What is being asked:
Can you quote the records from the line with "Where should I click to: Click the" to the line with "click(x=685, y=288)", inclusive, reproducing each line verbatim?

Records for this task:
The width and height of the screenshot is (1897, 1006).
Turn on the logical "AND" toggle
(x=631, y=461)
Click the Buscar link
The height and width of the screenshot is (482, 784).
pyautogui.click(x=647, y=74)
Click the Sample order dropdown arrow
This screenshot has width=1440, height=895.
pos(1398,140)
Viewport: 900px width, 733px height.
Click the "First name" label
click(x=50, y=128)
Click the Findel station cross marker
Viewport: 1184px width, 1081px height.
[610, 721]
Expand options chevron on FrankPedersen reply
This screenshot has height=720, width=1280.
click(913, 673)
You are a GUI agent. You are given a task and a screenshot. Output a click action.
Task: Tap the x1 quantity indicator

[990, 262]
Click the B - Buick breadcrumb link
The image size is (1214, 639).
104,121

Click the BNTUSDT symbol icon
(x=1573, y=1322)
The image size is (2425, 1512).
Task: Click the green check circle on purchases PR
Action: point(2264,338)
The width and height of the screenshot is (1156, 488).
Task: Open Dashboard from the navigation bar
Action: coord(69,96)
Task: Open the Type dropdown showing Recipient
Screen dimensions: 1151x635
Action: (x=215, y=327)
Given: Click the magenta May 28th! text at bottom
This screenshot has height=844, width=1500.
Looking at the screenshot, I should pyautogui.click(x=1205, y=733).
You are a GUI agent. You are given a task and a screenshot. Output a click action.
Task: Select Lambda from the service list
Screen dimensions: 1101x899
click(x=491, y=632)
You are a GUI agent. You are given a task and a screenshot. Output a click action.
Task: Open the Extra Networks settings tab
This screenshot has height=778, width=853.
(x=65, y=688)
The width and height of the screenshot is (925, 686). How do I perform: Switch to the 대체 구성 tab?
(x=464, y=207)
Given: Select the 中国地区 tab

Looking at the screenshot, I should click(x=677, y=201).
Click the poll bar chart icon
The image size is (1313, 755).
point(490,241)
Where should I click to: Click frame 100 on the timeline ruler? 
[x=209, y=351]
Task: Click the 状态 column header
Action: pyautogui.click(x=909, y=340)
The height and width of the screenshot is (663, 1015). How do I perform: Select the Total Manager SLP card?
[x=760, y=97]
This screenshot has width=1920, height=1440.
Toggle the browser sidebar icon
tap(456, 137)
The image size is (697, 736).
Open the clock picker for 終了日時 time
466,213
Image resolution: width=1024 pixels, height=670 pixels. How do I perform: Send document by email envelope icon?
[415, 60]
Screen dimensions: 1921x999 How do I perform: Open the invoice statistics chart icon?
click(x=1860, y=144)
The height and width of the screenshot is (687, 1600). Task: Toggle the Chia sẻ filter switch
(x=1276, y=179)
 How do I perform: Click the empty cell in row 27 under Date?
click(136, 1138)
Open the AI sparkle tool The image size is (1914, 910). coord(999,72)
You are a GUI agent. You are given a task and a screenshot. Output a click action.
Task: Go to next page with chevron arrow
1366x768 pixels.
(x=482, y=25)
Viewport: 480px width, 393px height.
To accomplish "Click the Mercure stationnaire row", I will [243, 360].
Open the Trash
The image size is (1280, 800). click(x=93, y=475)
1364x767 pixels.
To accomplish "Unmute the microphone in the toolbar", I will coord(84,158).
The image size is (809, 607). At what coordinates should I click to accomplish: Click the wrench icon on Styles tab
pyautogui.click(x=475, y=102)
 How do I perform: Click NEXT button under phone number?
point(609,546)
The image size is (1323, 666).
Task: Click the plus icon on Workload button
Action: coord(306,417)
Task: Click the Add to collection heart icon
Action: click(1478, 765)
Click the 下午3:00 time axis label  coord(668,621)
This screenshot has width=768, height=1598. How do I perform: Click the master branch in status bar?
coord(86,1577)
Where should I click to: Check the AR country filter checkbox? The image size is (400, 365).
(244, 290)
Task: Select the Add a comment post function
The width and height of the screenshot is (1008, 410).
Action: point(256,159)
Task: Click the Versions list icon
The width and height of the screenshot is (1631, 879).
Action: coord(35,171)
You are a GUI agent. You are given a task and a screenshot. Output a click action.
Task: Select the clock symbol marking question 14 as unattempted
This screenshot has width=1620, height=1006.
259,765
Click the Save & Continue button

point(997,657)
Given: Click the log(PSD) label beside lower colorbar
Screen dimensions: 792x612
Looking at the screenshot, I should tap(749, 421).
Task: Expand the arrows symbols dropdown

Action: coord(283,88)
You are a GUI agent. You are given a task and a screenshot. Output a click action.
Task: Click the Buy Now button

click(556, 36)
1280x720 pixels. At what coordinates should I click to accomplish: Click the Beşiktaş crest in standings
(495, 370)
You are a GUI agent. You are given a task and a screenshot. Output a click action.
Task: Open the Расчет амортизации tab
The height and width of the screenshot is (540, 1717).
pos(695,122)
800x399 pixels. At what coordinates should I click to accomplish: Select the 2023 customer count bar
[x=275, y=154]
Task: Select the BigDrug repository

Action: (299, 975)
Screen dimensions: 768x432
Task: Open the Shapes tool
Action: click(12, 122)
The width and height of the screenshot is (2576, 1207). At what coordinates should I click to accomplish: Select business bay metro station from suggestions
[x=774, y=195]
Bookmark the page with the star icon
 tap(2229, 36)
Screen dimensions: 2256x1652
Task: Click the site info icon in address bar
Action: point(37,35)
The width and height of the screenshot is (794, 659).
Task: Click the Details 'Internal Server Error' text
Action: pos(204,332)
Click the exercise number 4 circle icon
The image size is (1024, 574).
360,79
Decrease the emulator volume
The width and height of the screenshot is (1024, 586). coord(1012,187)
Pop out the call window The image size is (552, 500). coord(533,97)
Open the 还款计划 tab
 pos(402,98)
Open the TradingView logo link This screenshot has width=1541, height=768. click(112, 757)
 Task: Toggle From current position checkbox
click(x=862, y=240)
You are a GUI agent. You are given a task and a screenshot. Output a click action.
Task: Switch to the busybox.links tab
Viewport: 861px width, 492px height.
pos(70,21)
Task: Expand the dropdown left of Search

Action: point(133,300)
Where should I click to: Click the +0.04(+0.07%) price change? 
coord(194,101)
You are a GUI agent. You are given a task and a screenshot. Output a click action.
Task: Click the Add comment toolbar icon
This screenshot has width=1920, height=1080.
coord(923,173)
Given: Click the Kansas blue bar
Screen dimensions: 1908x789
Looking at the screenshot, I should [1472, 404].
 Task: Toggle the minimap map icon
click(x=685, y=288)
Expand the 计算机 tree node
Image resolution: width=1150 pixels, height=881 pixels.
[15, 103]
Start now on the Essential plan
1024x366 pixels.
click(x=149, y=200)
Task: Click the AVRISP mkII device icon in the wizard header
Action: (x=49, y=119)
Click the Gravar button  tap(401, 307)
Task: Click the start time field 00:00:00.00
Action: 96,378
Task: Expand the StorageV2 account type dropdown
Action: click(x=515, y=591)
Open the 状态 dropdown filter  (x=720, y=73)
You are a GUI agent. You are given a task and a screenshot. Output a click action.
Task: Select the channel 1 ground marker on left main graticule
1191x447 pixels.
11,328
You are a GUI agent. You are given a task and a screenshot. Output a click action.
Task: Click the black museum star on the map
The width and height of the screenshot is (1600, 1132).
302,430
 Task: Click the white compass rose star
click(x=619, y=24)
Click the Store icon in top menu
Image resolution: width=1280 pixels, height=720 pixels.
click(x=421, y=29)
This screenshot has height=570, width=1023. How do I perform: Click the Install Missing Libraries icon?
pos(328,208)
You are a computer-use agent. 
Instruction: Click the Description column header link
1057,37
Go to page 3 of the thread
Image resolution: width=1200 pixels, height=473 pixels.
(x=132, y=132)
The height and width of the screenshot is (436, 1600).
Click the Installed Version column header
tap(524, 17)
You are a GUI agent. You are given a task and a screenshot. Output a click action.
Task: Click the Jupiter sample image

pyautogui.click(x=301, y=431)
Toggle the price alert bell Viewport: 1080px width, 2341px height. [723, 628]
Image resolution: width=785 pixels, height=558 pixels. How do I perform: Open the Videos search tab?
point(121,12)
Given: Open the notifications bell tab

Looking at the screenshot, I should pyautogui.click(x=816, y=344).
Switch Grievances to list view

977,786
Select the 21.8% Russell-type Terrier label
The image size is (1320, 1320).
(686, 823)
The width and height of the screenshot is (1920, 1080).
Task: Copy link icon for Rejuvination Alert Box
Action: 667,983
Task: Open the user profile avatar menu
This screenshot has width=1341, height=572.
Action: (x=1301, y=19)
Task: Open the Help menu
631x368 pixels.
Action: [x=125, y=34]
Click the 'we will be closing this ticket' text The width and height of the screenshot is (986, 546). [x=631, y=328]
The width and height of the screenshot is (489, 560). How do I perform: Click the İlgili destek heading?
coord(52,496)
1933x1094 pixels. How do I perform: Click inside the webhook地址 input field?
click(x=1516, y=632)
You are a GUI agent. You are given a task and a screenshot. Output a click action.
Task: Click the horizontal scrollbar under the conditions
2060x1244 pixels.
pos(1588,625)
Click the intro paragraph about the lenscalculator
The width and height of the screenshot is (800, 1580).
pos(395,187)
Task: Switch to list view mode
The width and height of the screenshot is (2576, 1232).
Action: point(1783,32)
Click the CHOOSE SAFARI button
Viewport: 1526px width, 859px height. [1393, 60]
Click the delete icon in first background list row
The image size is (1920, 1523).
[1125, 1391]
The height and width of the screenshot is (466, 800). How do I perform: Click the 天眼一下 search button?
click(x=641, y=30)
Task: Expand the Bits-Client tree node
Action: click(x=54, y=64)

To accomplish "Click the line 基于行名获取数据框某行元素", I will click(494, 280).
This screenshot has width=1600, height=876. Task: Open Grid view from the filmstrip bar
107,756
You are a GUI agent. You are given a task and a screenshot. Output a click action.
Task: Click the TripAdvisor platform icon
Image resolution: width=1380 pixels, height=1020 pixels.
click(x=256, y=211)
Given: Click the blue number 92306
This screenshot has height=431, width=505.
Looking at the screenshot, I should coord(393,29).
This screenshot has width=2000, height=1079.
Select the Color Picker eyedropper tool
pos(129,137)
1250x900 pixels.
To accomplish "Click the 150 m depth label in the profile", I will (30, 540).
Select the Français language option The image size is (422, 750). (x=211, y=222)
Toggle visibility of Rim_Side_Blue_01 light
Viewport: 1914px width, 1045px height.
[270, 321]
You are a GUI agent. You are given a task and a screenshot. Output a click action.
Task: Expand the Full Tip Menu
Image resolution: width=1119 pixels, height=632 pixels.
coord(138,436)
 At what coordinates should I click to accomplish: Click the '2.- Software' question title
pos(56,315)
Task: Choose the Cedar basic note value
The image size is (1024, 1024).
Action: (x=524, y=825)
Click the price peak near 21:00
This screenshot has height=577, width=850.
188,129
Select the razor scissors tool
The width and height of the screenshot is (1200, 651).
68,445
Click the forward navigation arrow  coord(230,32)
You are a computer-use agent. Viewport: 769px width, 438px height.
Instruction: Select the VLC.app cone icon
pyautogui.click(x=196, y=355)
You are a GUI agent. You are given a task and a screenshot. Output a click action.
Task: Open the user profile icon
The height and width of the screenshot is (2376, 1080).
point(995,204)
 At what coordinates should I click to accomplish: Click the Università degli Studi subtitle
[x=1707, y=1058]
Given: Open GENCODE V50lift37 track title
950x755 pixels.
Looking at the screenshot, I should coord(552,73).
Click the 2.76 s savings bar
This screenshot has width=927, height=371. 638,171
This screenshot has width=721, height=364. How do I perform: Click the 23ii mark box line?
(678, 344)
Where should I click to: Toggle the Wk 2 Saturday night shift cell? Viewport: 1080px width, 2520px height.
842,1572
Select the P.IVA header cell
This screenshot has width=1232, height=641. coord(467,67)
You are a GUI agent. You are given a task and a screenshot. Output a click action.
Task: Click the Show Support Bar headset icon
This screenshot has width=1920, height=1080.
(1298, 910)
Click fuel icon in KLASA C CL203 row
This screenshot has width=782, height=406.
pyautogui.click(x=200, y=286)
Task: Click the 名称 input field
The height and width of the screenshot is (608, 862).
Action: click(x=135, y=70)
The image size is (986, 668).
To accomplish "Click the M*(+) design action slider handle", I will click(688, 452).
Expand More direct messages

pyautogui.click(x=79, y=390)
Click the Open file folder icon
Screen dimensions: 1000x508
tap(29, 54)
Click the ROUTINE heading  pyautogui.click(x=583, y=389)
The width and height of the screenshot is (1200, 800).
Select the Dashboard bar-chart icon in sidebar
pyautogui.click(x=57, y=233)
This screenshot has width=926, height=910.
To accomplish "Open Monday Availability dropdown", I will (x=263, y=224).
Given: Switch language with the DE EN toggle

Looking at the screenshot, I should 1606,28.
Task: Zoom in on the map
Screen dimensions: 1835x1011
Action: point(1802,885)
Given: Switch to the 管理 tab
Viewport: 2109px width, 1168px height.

Result of the exercise:
Where should I click to: Click the +0.04(+0.07%) price change? 
coord(194,101)
You are a GUI agent. You are given a task and a screenshot. Output a click action.
Task: Click the Add comment toolbar icon
This screenshot has width=1920, height=1080.
coord(923,173)
Given: Click the Kansas blue bar
Screen dimensions: 1908x789
Looking at the screenshot, I should [1472, 404].
 Task: Toggle the minimap map icon
click(x=685, y=288)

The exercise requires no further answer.